Experience has shown us that a company's stock price does not always reflect its real value. This is particularly true during economic downturns and during periods of excessive market hype. At Leith Wheeler we thoroughly evaluate each company before investing and we are guided by rational business principles, not speculation or market sentiment.
Our understanding of the discrepancy between price and value has allowed us to take advantage of some excellent investment opportunities for our clients over time. Attempting to purchase stocks that are undervalued does not mean our portfolios carry excessive risk. On the contrary, our portfolios tend to hold companies with solid balance sheets and quality management, which are trading at a lower price, relative to earnings, than the market. Companies can become undervalued when there is a lack of investor awareness; when an entire industry is out of favour with investors; or when a company experiences a short-term difficulty which, following careful analysis, we believe can be overcome.

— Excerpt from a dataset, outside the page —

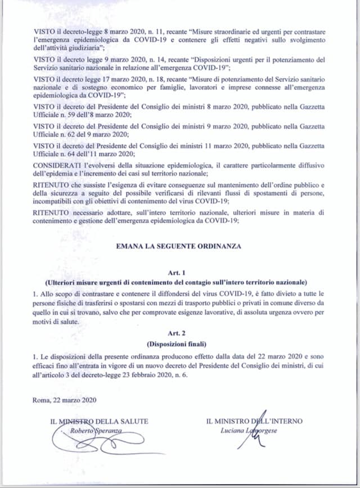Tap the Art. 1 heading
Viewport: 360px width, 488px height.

As value-investors we invest with a long-term view. Rather than trying to predict short-term fluctuations in a company's share price, we focus on determining the inherent value of each company. Our test for value is viewing any investment we make as if we were buying the whole business. The question becomes: "What price per share, if we were buying the whole business, is the company really worth?"
Our commitment to the sound principles of value investing has allowed us to achieve superior long-term performance for our clients - even when markets are in decline.
Liquidity and Capital Preservation
Our fixed income strategy stresses liquidity and safety of capital by investing in high-quality notes and bonds issued by the Canadian federal and provincial governments, and by corporations. We invest in corporate bonds when there is an attractive yield advantage over federal bonds. Our fixed income portfolio normally has an average credit quality of "AA."
As in the management of our equity portfolios, we focus on the long-term outlook for interest rates, and structure our portfolios accordingly. These forecasts are reviewed in detail each quarter and adjusted should the economic outlook change.